*** Data to examine ***
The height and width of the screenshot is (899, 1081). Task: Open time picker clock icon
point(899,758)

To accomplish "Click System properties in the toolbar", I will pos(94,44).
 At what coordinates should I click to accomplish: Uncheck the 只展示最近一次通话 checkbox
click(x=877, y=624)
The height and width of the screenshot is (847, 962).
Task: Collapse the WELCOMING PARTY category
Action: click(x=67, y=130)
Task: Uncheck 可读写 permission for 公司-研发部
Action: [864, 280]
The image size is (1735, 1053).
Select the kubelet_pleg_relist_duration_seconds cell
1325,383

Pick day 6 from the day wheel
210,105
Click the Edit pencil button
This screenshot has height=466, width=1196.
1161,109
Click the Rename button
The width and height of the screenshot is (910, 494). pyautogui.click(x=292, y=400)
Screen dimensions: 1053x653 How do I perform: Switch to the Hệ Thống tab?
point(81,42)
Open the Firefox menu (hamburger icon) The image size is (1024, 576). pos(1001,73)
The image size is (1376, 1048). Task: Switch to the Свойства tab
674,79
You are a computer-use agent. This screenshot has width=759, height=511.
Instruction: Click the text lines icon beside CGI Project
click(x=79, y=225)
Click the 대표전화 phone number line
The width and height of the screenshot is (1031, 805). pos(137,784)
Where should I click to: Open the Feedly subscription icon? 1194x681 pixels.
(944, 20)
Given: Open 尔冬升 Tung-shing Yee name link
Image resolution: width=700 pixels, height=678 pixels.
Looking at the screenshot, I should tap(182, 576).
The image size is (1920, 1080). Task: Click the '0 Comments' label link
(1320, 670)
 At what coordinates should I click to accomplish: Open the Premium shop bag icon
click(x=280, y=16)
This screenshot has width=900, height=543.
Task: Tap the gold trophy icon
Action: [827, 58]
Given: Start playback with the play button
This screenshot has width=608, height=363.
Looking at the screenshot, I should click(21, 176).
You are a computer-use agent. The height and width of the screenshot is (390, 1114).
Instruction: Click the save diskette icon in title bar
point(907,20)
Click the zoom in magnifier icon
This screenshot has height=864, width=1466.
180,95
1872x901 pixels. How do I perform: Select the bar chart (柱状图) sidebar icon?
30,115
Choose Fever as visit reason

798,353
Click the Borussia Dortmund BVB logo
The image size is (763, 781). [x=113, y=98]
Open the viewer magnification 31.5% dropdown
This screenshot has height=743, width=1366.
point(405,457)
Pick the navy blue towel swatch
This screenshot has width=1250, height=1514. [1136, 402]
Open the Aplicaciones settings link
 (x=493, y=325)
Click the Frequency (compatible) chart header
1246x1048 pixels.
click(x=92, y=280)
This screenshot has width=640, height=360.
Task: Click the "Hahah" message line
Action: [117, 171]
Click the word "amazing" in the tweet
*** End of Data to examine ***
- _What to do_
Reproduce all of the data exactly as given.

- _Output for this task_
The height and width of the screenshot is (899, 1081). Task: Open time picker clock icon
point(899,758)

To accomplish "Click System properties in the toolbar", I will pos(94,44).
 At what coordinates should I click to accomplish: Uncheck the 只展示最近一次通话 checkbox
click(x=877, y=624)
The height and width of the screenshot is (847, 962).
Task: Collapse the WELCOMING PARTY category
Action: click(x=67, y=130)
Task: Uncheck 可读写 permission for 公司-研发部
Action: [864, 280]
The image size is (1735, 1053).
Select the kubelet_pleg_relist_duration_seconds cell
1325,383

Pick day 6 from the day wheel
210,105
Click the Edit pencil button
This screenshot has height=466, width=1196.
1161,109
Click the Rename button
The width and height of the screenshot is (910, 494). pyautogui.click(x=292, y=400)
Screen dimensions: 1053x653 How do I perform: Switch to the Hệ Thống tab?
point(81,42)
Open the Firefox menu (hamburger icon) The image size is (1024, 576). pos(1001,73)
The image size is (1376, 1048). Task: Switch to the Свойства tab
674,79
You are a computer-use agent. This screenshot has width=759, height=511.
Instruction: Click the text lines icon beside CGI Project
click(x=79, y=225)
Click the 대표전화 phone number line
The width and height of the screenshot is (1031, 805). pos(137,784)
Where should I click to: Open the Feedly subscription icon? 1194x681 pixels.
(944, 20)
Given: Open 尔冬升 Tung-shing Yee name link
Image resolution: width=700 pixels, height=678 pixels.
Looking at the screenshot, I should tap(182, 576).
The image size is (1920, 1080). Task: Click the '0 Comments' label link
(1320, 670)
 At what coordinates should I click to accomplish: Open the Premium shop bag icon
click(x=280, y=16)
This screenshot has width=900, height=543.
Task: Tap the gold trophy icon
Action: [827, 58]
Given: Start playback with the play button
This screenshot has width=608, height=363.
Looking at the screenshot, I should click(21, 176).
You are a computer-use agent. The height and width of the screenshot is (390, 1114).
Instruction: Click the save diskette icon in title bar
point(907,20)
Click the zoom in magnifier icon
This screenshot has height=864, width=1466.
180,95
1872x901 pixels. How do I perform: Select the bar chart (柱状图) sidebar icon?
30,115
Choose Fever as visit reason

798,353
Click the Borussia Dortmund BVB logo
The image size is (763, 781). [x=113, y=98]
Open the viewer magnification 31.5% dropdown
This screenshot has height=743, width=1366.
point(405,457)
Pick the navy blue towel swatch
This screenshot has width=1250, height=1514. [1136, 402]
Open the Aplicaciones settings link
 (x=493, y=325)
Click the Frequency (compatible) chart header
1246x1048 pixels.
click(x=92, y=280)
This screenshot has width=640, height=360.
Task: Click the "Hahah" message line
Action: [117, 171]
Click the word "amazing" in the tweet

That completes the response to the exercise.